Maybe some health issue.

“So I worry about him. He’s fine, I’m sure he’s fine, I’m probably just being crazy, too, but when I tell your mom I not seen him for a while, well, I just feel like someone should know. And I’m glad you come. Of course, he probably gonna come back tomorrow and laugh at us. He just like that. But still, good you’re here. Haven’t seen you in so long, too, Elenita. What happened, you don’t miss me?” Gloria asks, playful, swinging her body up off the chair and gesturing for Elena to follow her, like she used to when Elena was a little girl, when she was shorter than Gloria, even. Elena’s heart hurts at the idea, even in jest, that she didn’t miss Gloria, didn’t miss this place.

“Of course I did. Just . . . busy.”

“I know!
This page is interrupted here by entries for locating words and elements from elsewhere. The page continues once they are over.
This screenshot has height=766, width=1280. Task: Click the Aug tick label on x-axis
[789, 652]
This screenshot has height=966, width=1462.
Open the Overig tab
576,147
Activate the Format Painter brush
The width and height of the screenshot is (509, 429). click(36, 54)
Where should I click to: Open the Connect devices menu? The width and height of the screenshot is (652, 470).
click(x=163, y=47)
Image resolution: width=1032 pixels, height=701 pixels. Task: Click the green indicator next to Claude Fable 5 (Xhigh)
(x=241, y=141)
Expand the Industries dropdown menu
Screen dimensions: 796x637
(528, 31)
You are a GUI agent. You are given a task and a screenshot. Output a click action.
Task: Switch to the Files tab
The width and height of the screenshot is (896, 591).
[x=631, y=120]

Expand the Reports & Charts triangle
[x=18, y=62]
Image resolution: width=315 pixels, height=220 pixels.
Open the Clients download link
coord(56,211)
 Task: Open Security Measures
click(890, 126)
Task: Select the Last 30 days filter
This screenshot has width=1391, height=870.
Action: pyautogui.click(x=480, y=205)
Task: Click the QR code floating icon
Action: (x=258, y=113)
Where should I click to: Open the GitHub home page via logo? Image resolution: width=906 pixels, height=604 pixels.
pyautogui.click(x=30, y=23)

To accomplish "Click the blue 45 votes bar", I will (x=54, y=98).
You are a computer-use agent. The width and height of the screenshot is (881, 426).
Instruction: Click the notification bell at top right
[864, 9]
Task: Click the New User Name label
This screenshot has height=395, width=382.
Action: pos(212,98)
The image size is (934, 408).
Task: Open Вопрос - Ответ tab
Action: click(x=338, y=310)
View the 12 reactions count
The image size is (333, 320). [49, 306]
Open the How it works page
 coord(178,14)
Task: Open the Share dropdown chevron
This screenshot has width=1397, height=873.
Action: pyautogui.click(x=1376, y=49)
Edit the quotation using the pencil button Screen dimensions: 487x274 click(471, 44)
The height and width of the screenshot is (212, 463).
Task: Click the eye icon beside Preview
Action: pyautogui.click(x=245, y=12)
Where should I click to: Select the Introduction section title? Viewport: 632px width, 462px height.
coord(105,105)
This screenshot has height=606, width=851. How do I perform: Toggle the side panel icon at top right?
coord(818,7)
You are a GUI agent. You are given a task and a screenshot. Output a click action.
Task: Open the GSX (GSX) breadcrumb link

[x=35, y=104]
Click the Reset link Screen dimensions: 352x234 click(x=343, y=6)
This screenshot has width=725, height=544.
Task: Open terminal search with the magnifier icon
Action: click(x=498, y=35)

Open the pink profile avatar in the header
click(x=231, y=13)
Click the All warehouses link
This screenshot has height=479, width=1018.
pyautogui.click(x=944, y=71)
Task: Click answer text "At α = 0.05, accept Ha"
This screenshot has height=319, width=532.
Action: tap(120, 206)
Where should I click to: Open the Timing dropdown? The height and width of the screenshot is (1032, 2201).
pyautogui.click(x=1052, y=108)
College, graduate school, your father say you study some kind of history, he so proud of you. He show me photos from your graduation, when you move to New York, you travels, everything.” Gloria smiled. “You go all over but you don’t come here!”

Elena smiled too, unable to deny the truth of this. She went everywhere, but not here. How had her father gotten photos of her? She herself dutifully sent him a photo or two in emails, sporadically, but nothing substantive, and nothing from her everyday life. Had her mother sent them? But she and her father never spoke, did they? More things they don’t tell me, more things they hide. The wall of silence between Elena and her parents was thickening by the hour.